AI finds thousands of zero-day exploits... including in FreeBSD.

Running a "bug-find" on each file of a large project has little chance of finding useful issues.

It turned out useful for me.

But this touches on the biggest problem I see with this style of code review: context size in the LLM in use. I find that even moderately-low-mid size files overrun the context window with too many input tokens. A whole-codebase review is out of question, let's leave this aside. But even grouping related files that could produce bugs only detectable when looking at the group will be challenging.

Keep in mind Anthropic charges you double when you use their models with larger context windows, which is 1 million tokens. And that is generally out of reach for local LLMs.
 
The hype is big with this one...
The hype is unavoidable and we gotta learn to separate the wheat from the chaff.

There will come a time, very soon, where it'll be considered rude to submit code to review that you didn't review thru to a LLM first. This is being automated in CI as we speak where an AI agent does the pre-review anyway.
 
From what I heard I'm not sure they intend ever to release it. Instead they will sell it to industry partner companies to identify and fix exploits, but will not release it for general use. That was the gist of the news report I heard earlier. They consider it too dangerous to put it out on general release.

I'm sure the opposition is working on the same kind of thing...
What would be nice is if they would allow free software foundations to add their tools to code review automation so that maybe a key committee can get the bug reports, allowing them to quietly patch stuff or reprioritize things that need really invasive fixes.
 
The hype is unavoidable and we gotta learn to separate the wheat from the chaff.

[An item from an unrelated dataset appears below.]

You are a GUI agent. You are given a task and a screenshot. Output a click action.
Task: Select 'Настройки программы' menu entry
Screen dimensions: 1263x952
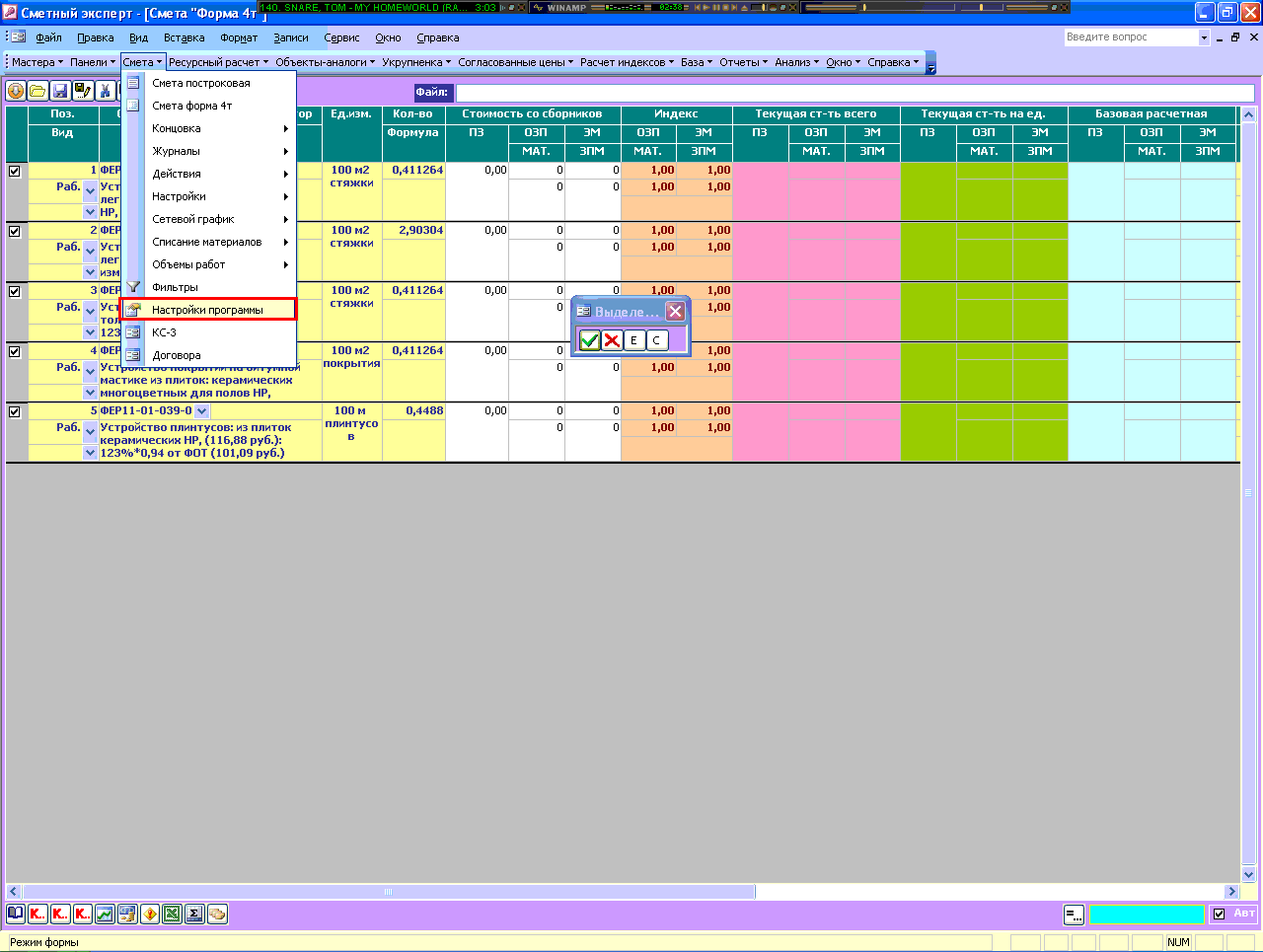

There will come a time, very soon, where it'll be considered rude to submit code to review that you didn't review thru to a LLM first. This is being automated in CI as we speak where an AI agent does the pre-review anyway.
There's a flaw with it. If finding problems in software using AI is proven effective, why does it still take time? They should find everything at once, considered the available computing capacity. A few days with a very deep search, maybe. The method stays the same. It's just a matter of operations per second.
I think everything that can be automated to increase results is already done in the security corner anyway.
 
There's a flaw with it. If finding problems in software using AI is proven effective, why does it still take time? They should find everything at once, considered the available computing capacity. A few days with a very deep search, maybe. The method stays the same. It's just a matter of operations per second.
I think everything that can be automated to increase results is already done in the security corner anyway.
It's political.

What can a state-sponsored bad-actor damage? If the cost of finding the vulnerabilities is high but not prohibitively high, it's a matter of time before a target rich environment justifies the cost and lots of people get nasty surprises.

The implication is that the cost has regressed from prohibitively high cost for relatively limited effect on target to acceptable for sufficiently large targets, and if that trend continues that weak but well funded bad actors will be able to threaten lots of people. The big scary is the forward projection of falling cost of exploit discovery.
 
The hype is unavoidable and we gotta learn to separate the wheat from the chaff.

There will come a time, very soon, where it'll be considered rude to submit code to review that you didn't review thru to a LLM first. This is being automated in CI as we speak where an AI agent does the pre-review anyway.
Maybe/probably the "Project Glasswing" will become a permanent CI that OSS organizations can use before releasing upgrades.
 
Never. Very expensive to run and these companies want ROI.
Up to date "Anthropic is committing up to $100M in usage credits for Mythos Preview across these efforts, as well as $4M in direct donations to open-source security organizations." https://www.anthropic.com/glasswing.

So Anthropic allow using the model nearly for free, and they are giving also real money to the OSS members that had to review and include the security patches. In future, I don't know.
 
No AI vendor is currently charging market rates. They're all artificially nerfed, draining corporate budget, funding or government subsidies.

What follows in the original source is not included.